Bayram sabahı uyanınca ilk iş,evdekilerle bayramlaşmak olurdu.Annemle,babamla,kardeşlerimle,anneannemle,babaannemle,annebabamla,bababamla,amcamla,dayımla,teyzemle,halamla,yengemle,eniştemle,bayramlaşırdık.Büyük bir konakta,bütün sülale bir arada yaşardık.Konağın yerinde bir müştemilatta oturuyorduk.Arka bahçede petrol çıktı.Konağın temeli atılırken de,elmas madenine rastlandı.Çok zengindik.

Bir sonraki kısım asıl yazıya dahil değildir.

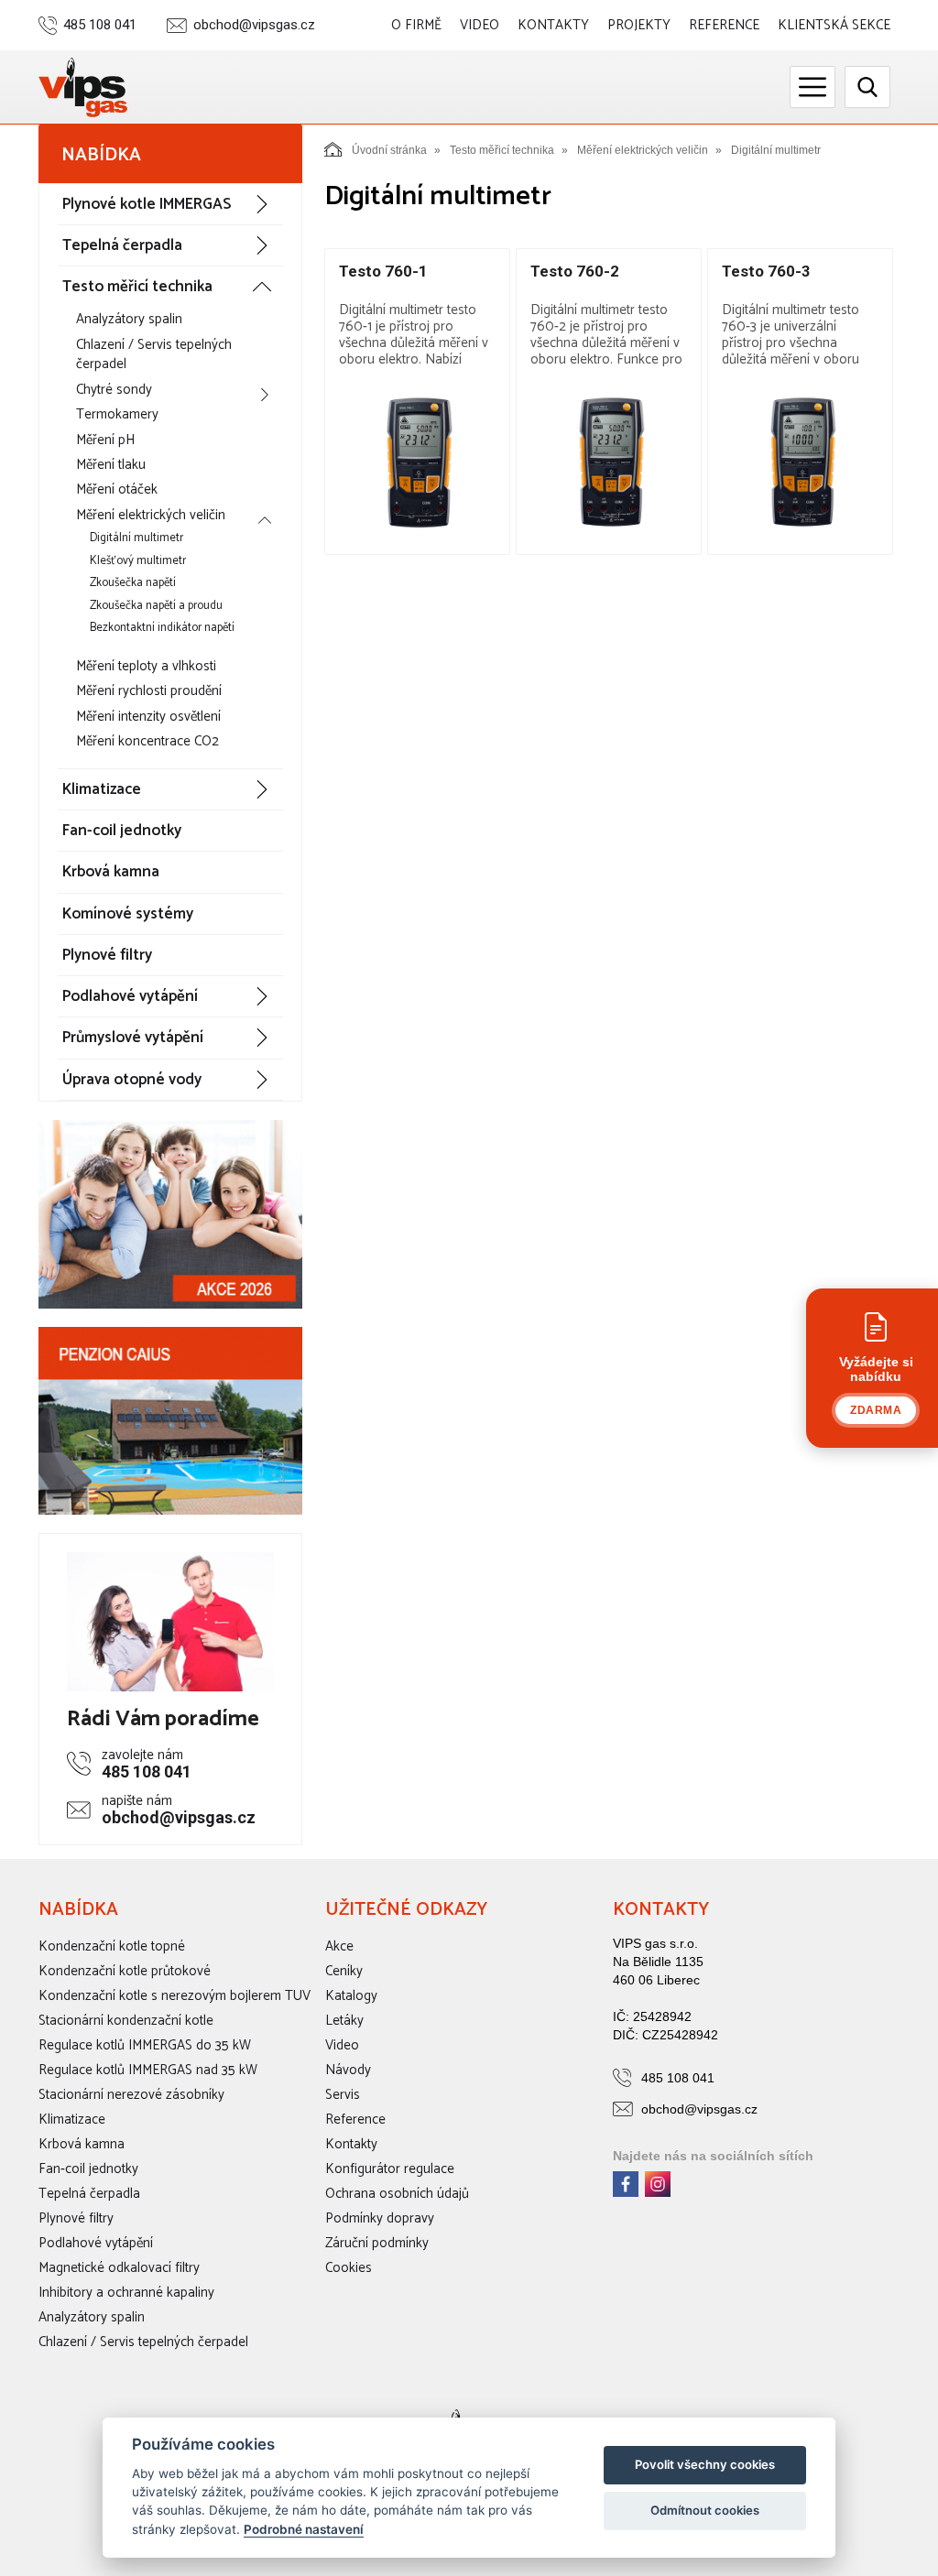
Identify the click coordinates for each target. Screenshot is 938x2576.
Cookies (348, 2268)
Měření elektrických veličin (150, 515)
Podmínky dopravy (379, 2218)
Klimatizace (101, 789)
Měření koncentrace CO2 (147, 741)
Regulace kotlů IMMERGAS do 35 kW (144, 2045)
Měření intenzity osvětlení (148, 716)
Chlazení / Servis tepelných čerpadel (154, 354)
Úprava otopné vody (132, 1079)
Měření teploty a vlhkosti (146, 666)
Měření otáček (117, 489)
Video (479, 25)
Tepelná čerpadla (122, 245)
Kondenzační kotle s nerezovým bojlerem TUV (174, 1996)
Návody (348, 2070)
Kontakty (553, 25)
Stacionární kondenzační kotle (125, 2020)
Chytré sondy (114, 389)
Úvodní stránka (389, 150)
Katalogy (351, 1996)
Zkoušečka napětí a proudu (156, 605)
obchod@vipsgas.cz (254, 25)
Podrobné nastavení (304, 2529)
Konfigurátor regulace (389, 2169)
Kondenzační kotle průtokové (124, 1971)
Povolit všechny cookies (705, 2464)
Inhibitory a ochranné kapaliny (126, 2292)
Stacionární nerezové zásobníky (131, 2095)
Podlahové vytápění (130, 996)
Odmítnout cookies (704, 2510)
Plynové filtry (107, 955)
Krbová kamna (110, 872)
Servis (342, 2095)
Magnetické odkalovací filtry (119, 2268)
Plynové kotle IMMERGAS (146, 204)
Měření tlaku (111, 464)
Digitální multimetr (136, 538)
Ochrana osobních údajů (397, 2194)
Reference (724, 25)
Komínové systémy (127, 914)
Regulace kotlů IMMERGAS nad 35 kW (147, 2070)
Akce (339, 1946)
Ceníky (344, 1971)
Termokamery (117, 414)
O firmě (416, 25)
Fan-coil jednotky (121, 830)
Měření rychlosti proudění (149, 690)
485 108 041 (99, 25)
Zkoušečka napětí (133, 582)
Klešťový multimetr (138, 561)
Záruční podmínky (377, 2243)
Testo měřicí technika (137, 286)
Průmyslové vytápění (132, 1037)
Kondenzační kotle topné (111, 1946)
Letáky (344, 2020)
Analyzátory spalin (129, 319)
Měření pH (105, 440)
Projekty (639, 25)
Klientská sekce (834, 25)
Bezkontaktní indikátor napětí (162, 627)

Daha sonra bayramlık kıyafetlerimizi giyer,hep birlikte kahvaltı sofrasına otururduk.Kahvaltıda yok yoktu.Yok'un olmaması bizi rahatsız ederdi.Keşke yok da olabilseydi derdik.O derece zengin bir sofraydı.Elliiki çeşit  peynir,26 çeşit zeytin,13 çeşit tereyağ,9 çeşit bal,16 çeşit reçel,çift sarılı,üç sarılı yumurta,sucuk,salam,sosis,kurufasülye,pilav,köfte,makarna,herşey vardı kahvaltı sofrasında.O kadar çok kahvaltılığı bitirmek öğlene kadar sürerdi,öğlen olunca da masadan hiç kalkmadan,öğle yemeğine geçerdik.O yüzden masada kurfasülye,pilav,köfte olurdu..

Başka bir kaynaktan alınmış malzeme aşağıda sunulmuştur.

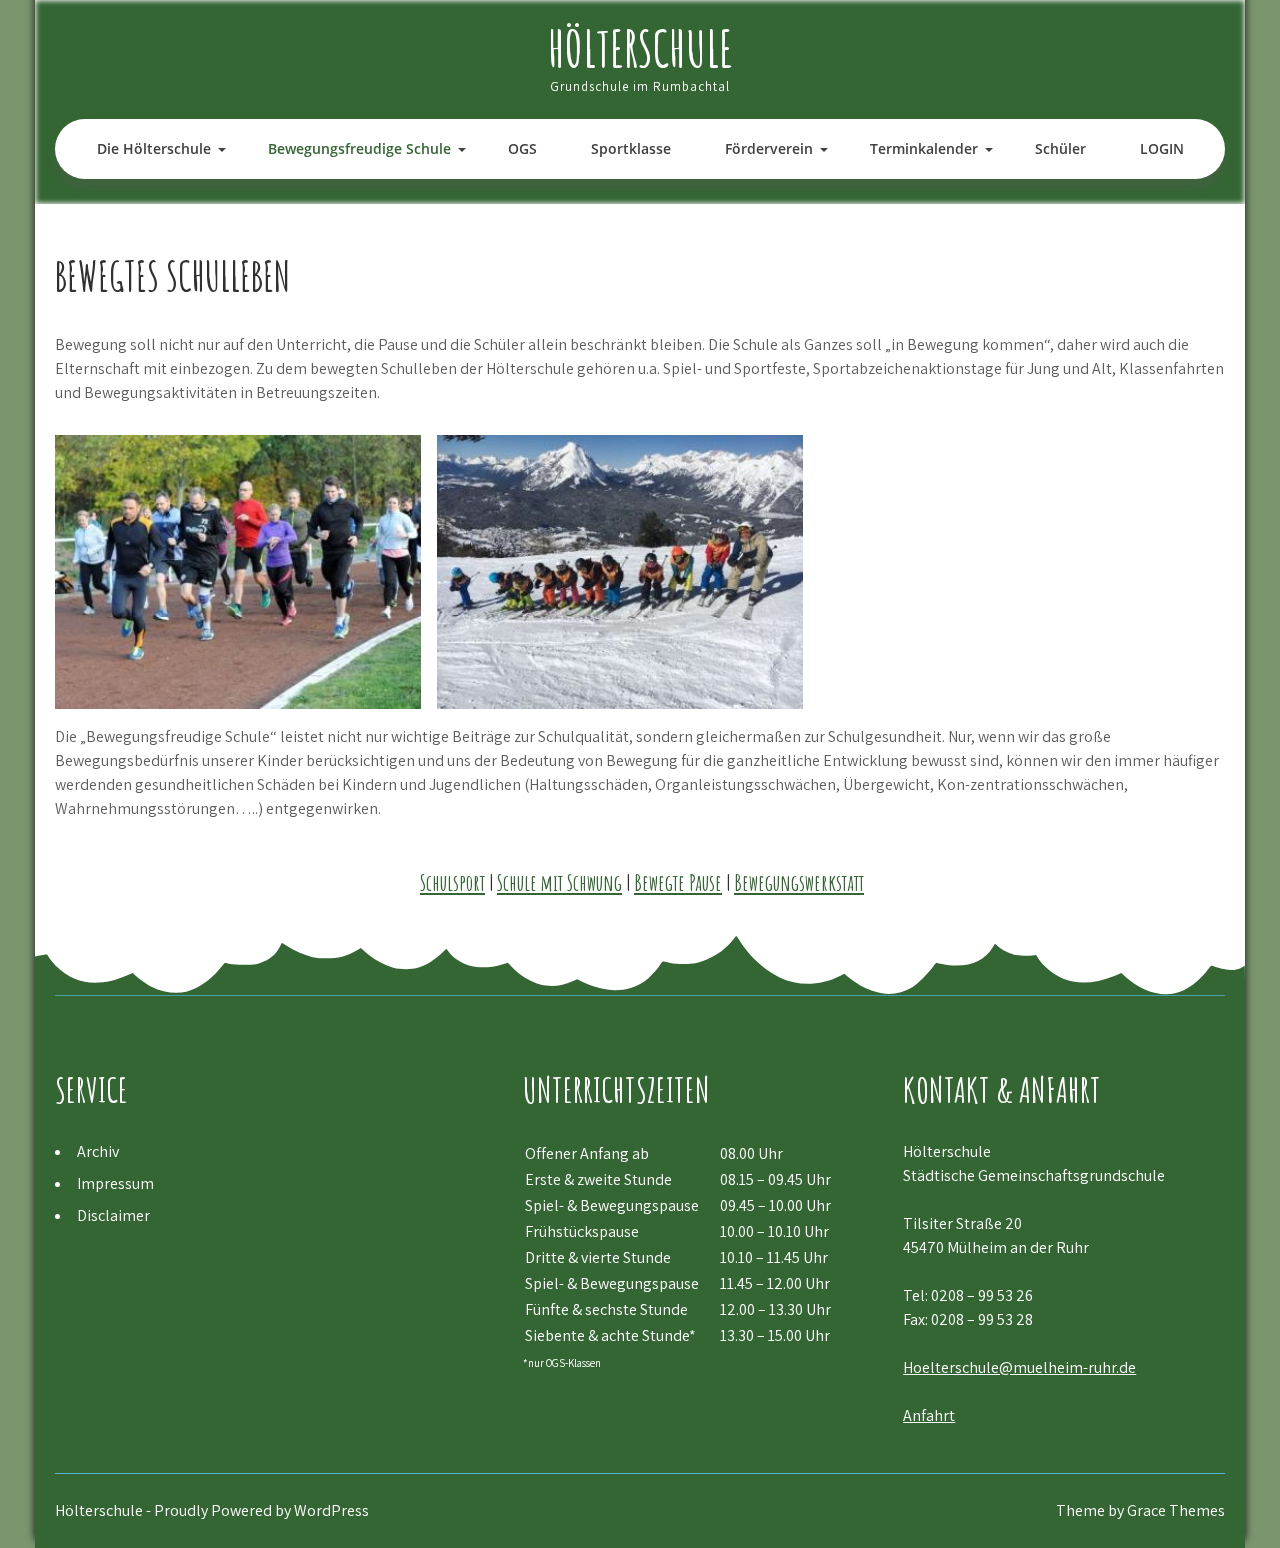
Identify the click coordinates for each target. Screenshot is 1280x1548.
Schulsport (452, 882)
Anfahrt (929, 1415)
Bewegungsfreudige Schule (359, 148)
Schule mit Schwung (559, 882)
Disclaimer (113, 1215)
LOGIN (1162, 148)
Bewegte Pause (678, 882)
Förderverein (769, 148)
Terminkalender (924, 148)
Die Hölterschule (154, 148)
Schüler (1060, 148)
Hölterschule (640, 47)
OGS (522, 148)
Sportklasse (631, 148)
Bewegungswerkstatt (799, 882)
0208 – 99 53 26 (982, 1295)
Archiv (98, 1151)
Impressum (115, 1183)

Kahvaltıdan sonra babamdan bayram harçlığımı alır,sokağa atardım kendimi.Babam ayrı,annem ayrı bayram harçlığı verirdi.Babam genellikle bugünün parasıyla 10 bin lira,annem 5 bin lira verirdi.Sonra ellerini öpmek,bayramlarını kutlamak için komşuları dolaşırdım.Şeker veren de olurdu,para veren de.Bin lira veren de olurdu,üç bin lira veren de.(Bugünün parasıyla).Sadece bir komşumuz vardı,o çok cimriydi.Hiçbir bayram 100 liradan fazla verdiğini görmedim.(Bugünün parasıyla) Sonra o paralarla pamuk helva,kağıt helva,un helvası,irmik helvası alırdık.Mantar tabancalarımız vardı.Mantar alır,patlatırdık.Çatapat alır,çatlatırdık.Kız kaçıran alırdık,patlatıp,kızları korkuturduk. "Fiçiyuuuuvvv.." "Çifiyuuuu.." Fiç you.." diye sesler çıkarırdı.Seyyar salıncakçı gelirdi,salıncağa binerdik.Cirque du Soleil gelirdi,arkadaki toprak futbol sahasında gösteri yapardı...

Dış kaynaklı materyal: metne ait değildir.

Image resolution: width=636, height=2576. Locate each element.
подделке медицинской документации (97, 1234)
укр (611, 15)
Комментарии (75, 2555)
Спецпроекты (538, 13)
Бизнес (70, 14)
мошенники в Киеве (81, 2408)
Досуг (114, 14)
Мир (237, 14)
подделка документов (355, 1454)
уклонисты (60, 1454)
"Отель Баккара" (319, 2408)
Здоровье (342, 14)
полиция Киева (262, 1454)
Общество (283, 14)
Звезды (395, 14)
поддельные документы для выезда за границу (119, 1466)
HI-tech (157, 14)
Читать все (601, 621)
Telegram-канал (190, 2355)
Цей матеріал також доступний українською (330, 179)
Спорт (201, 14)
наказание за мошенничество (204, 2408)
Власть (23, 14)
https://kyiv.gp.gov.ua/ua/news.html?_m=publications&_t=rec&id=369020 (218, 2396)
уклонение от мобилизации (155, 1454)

Anneannelerimiz,babaannelerimiz mis gibi ütülenmiş kolalı mendiller verirlerdi.Kolayı içip serinler,mendille ağzımızı silerdik.

Bayramlarda gazeteler çıkmazdı.Sadece Bayram Gazetesi vardı.Sabah gazetesi çıkmazdı,Atv yoktu,dünya daha iyi bir yerdi.Birçok yer kapalı olurdu.Genelevler açık olurdu.Bayramın ilk günü eş,dost,akraba ziyaretleri yapılır,diğer günler genel olarak bu evlerde geçirilirdi.Bayramın çoğunun buralarda geçirilmesi,genelev çalışanlarını akrabalarımızdan,yakınlarımızdan daha çok sevdiğimiz kanısını uyandırmıştır bende.Bu da,sevmenin yakınlıkla,akrabalıkla ilgisi olmadığını,insan gönlünün herkesi sevebilecek yetenekte ve yücelikte olduğunu düşündürmüştür.....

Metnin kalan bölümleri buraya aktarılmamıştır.